Last year we saw Germaine Greer, Romesh Gunasekara, Pico Iyer, Moses Isegawa, V.V. Ganeshananthan, Tahmima Anam and Asitha Ameresekara amongst other great writers such as Thomas Keneally and Michael Morpugo. I love Romesh Gunasekara’s writing, in particular his novel The Match, and would have gone just to see him. I was lucky enough to get a place at his writing workshop which was truly inspirational. I was also reading V.V. Ganeshananthan’s Love Marriage , at the time, so that was a bonus too. And who could resist hearing Germaine Greer’s rant on post-feminism?

It was my first literary festival, and I dragged my parents there as 1) I needed a driver to take me from Colombo to Galle (a three hour journey along the south west coast of Sri Lanka), 2) I have only one friend there and she was working and 3) I thought it would be a nice change in our holiday routine (try something new!) and that they’d enjoy it. We stayed at Aditiya, a boutique hotel which cost a small fortune but was totally worth it because the hotel staff actually left you alone, you could have your meals at anytime, anywhere on the grounds including on the beach, and they did the most divine massages. The Sri Lankan breakfasts which you had to order the night before was also incredibly delicious.

I spent as much time as I could at the literary festival while my parents checked out places for us to have lunch and dinner.

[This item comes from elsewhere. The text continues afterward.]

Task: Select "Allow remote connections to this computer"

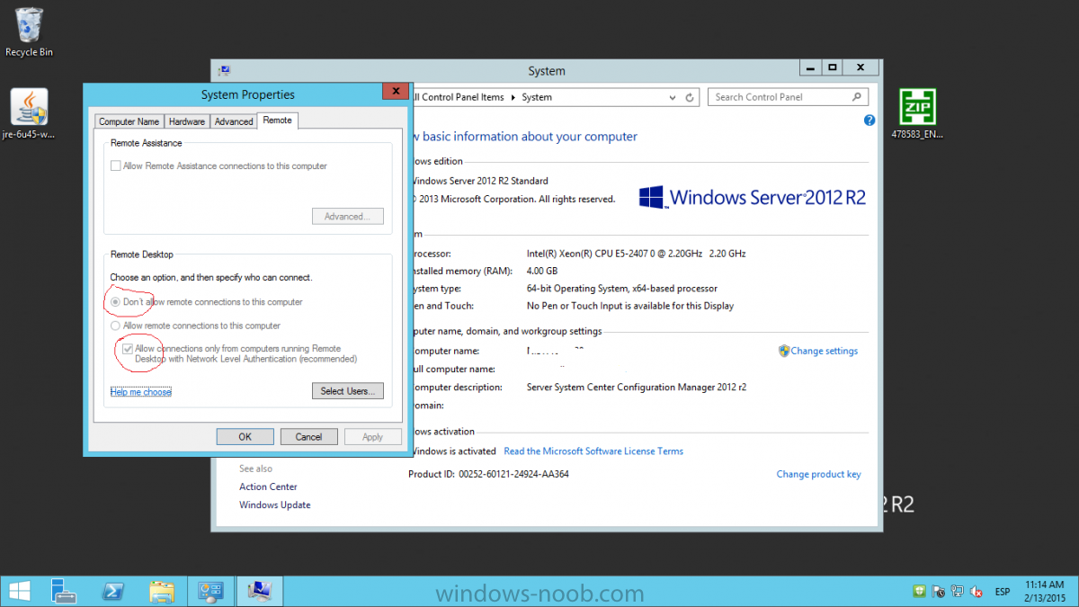Action: tap(115, 326)
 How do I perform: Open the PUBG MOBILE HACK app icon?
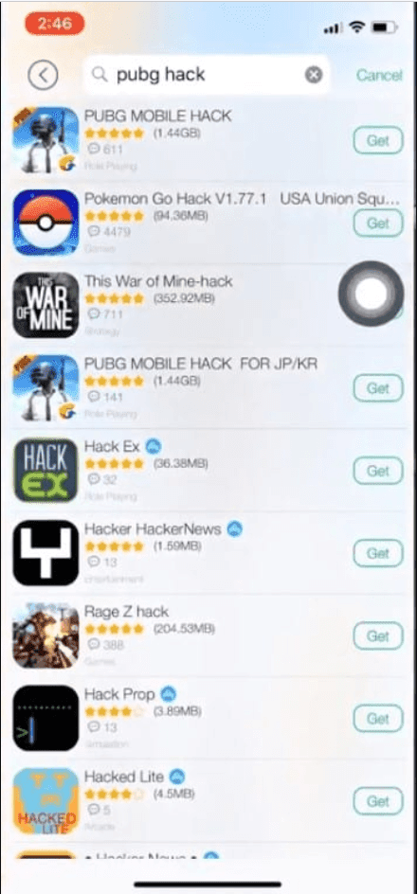45,140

I did manage to get my dad, who spent a large part of his career as a UN expert on Asia and Africa, to attend a couple of talks by Patrick French, V.S. Naipaul’s biographer, in conversation with the intrepid traveller Pico Iyer and a very entertaining and political talk by Moses Isegawa, the Nigerian writer.

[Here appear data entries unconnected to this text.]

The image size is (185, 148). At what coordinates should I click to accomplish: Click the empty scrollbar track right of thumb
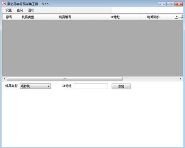coord(151,78)
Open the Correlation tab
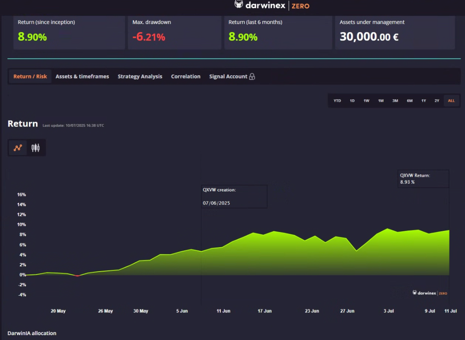Viewport: 465px width, 340px height. (186, 77)
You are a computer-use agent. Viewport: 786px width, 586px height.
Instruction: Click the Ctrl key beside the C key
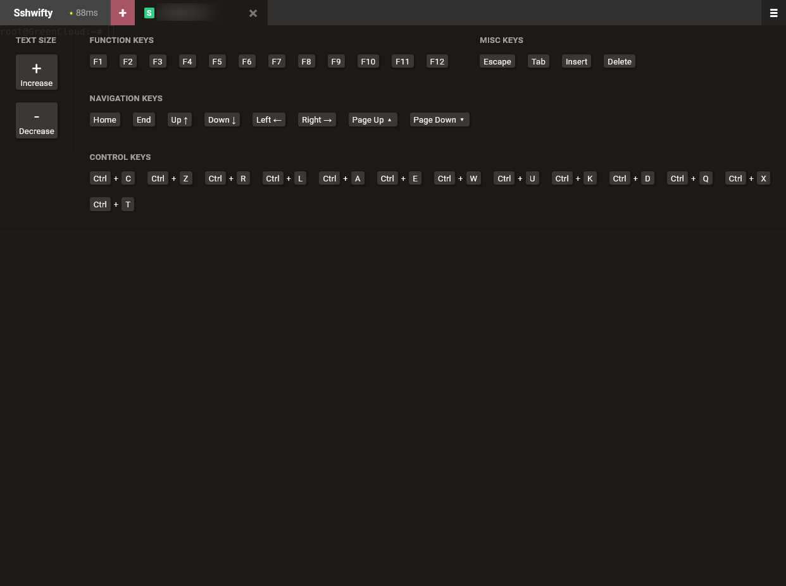click(100, 178)
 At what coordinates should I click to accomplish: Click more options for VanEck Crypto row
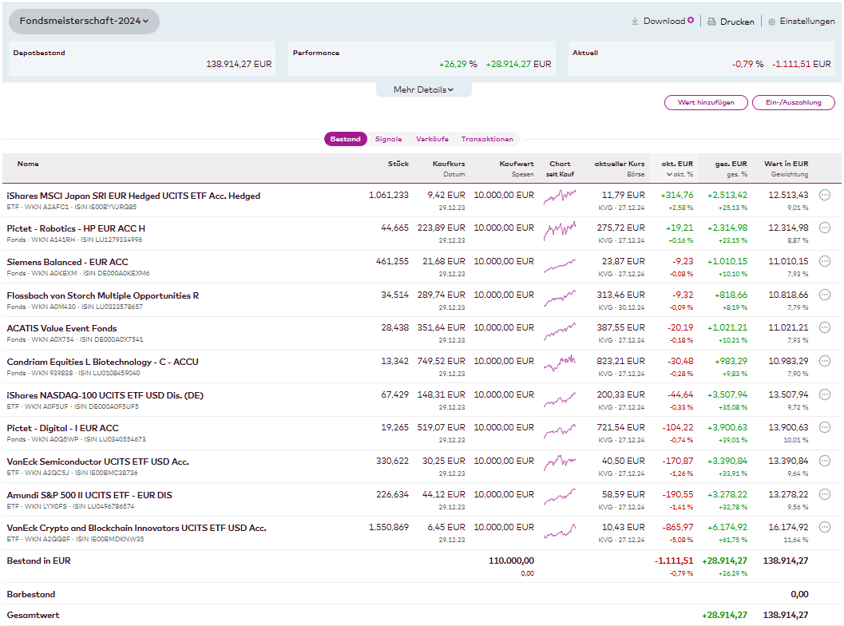click(x=825, y=527)
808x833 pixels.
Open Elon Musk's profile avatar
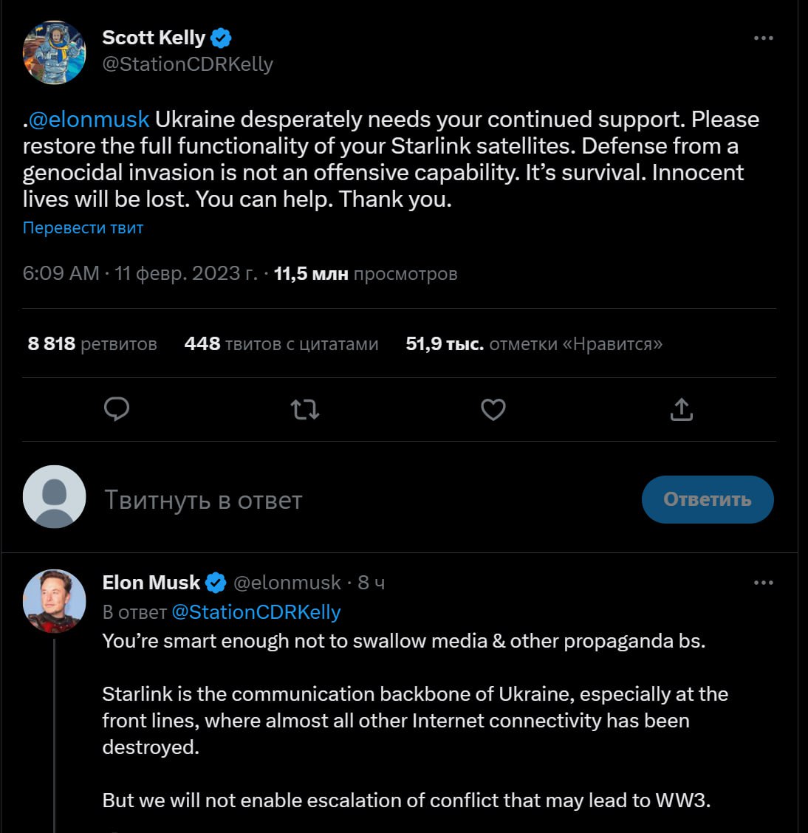55,600
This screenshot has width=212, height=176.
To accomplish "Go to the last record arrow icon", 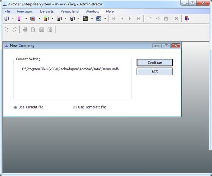I will pyautogui.click(x=138, y=18).
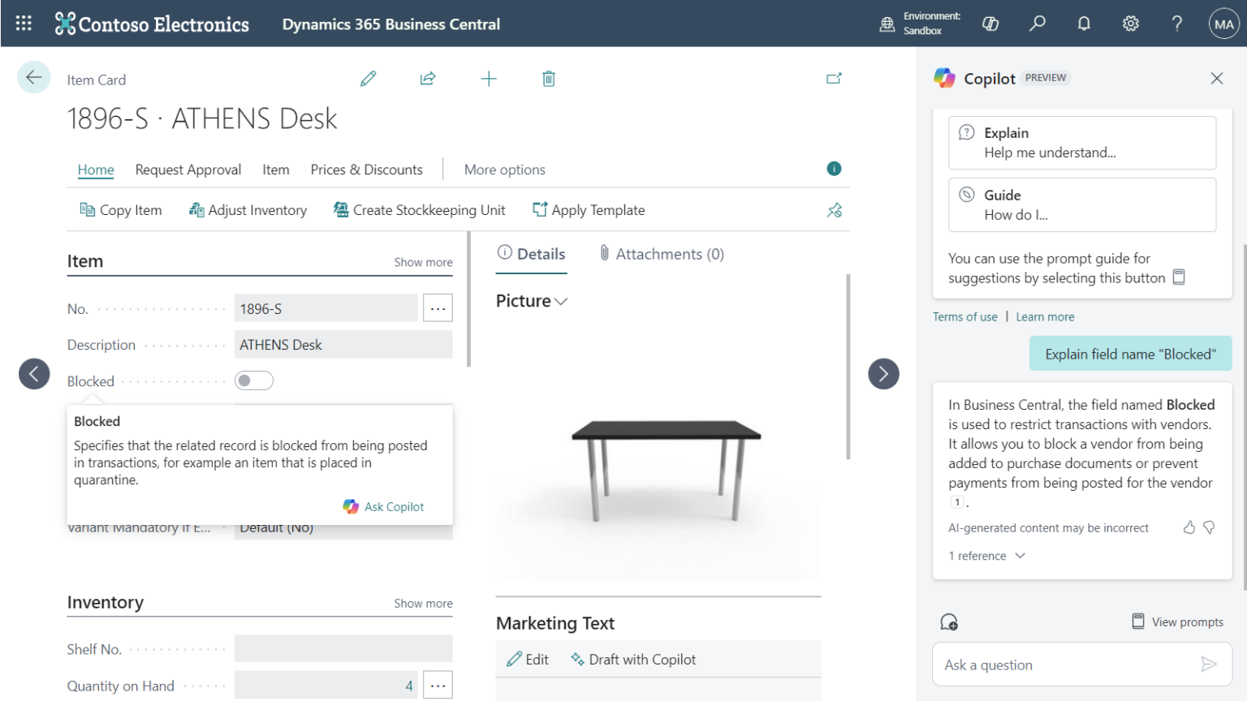Viewport: 1247px width, 701px height.
Task: Click the Ask Copilot link in tooltip
Action: [384, 506]
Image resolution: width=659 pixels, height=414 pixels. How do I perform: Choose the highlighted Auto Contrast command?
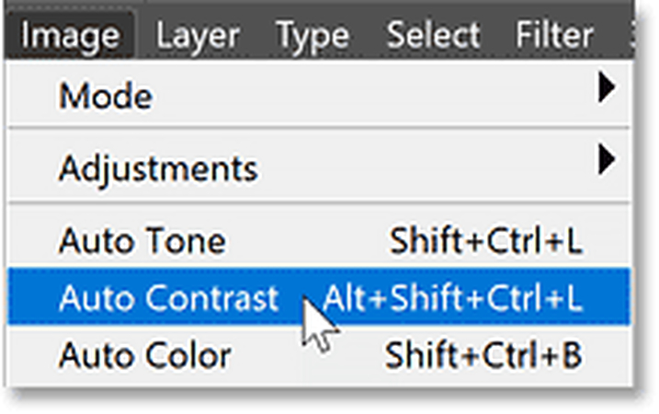pyautogui.click(x=167, y=298)

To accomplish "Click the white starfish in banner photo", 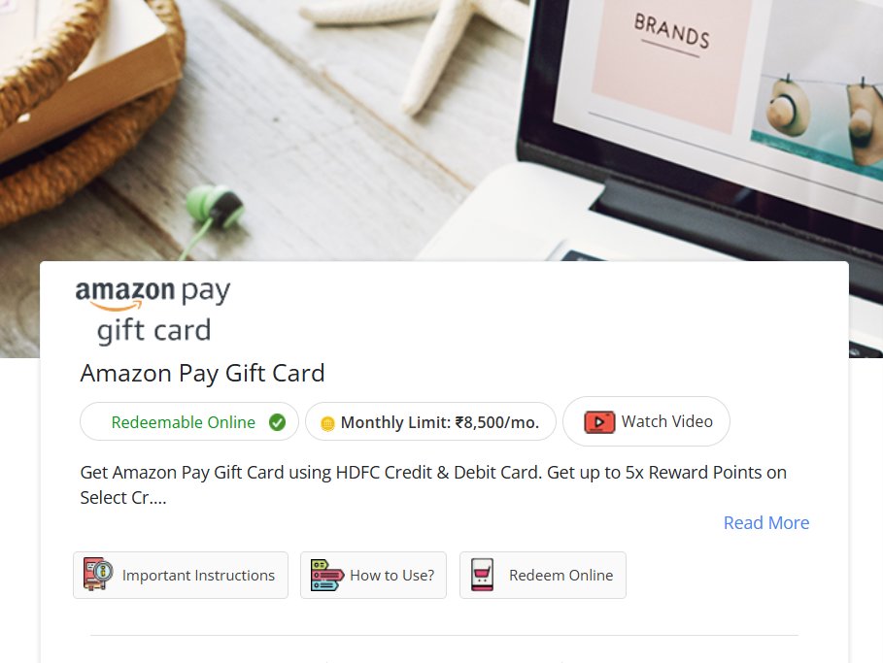I will click(414, 47).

What I didn’t expect was how interesting it was to listen to writers I had never come across or read before, and how that opened up new avenues in my reading life. My best discovery at this year’s Galle Literary Festival was the debut novelist Tahmima Anam who wrote A Golden Age, a novel about the birth of Bangladesh. She awed us with her poise and erudition and after her session I rushed out to join the queue to buy her book. I didn’t get a chance to read it until I got back to London as I was busy reading Steven Erikson’s Gardens of the Moon and Patrick Rothfuss’ The Name of the Wind on that holiday (I was going through my periodic scifi and fantasy phase), but when I did, I loved it.

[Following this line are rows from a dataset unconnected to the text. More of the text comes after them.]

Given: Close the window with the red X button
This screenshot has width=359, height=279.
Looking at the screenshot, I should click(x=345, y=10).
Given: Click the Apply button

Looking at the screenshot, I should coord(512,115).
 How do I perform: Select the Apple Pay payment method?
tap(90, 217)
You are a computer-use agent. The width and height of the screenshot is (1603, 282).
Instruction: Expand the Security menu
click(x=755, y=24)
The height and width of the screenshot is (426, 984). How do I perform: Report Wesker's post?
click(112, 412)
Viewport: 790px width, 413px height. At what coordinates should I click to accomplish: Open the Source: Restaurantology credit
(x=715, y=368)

Anam’s language and story-telling skill is so strong and vivid, I felt envious that someone could produce such a perfect first novel. The first line of A Golden Age just grabs you by the hair and sucks you in. It was emotional, yet restrained, punchy, bittersweet and utterly beautiful. She doesn’t shy away from the terrible things that happened to her country and people, but she tells her story with such dignity that the novel steers clear of sentimentality and nostalgia. You care about the characters and you want them to survive. Her protagonist Rehana Haque, wife, mother and lover is one of the quietest and strongest fictional women I have ever encountered. A synopsis of her novel can be found here. Buy it, borrow it, swipe it, just go and read it!

agoldenage

Why chasing bawa?

19 July, 2009

bawa

I lived all over the world when I was young and every two years we went home to my father’s country, Sri Lanka, to holiday, hotel-hopping and staying in the most sublime places. We did that throughout the war when there were no tourists. The country was going through a tumultuous period of violence and suffering, but what I bring back from those times were the quiet moments, staying calm in the still beauty created by the architect Geoffrey Bawa. You can see his influence everywhere in Sri Lanka. So my memories of Sri Lanka are always that of chasing Bawa.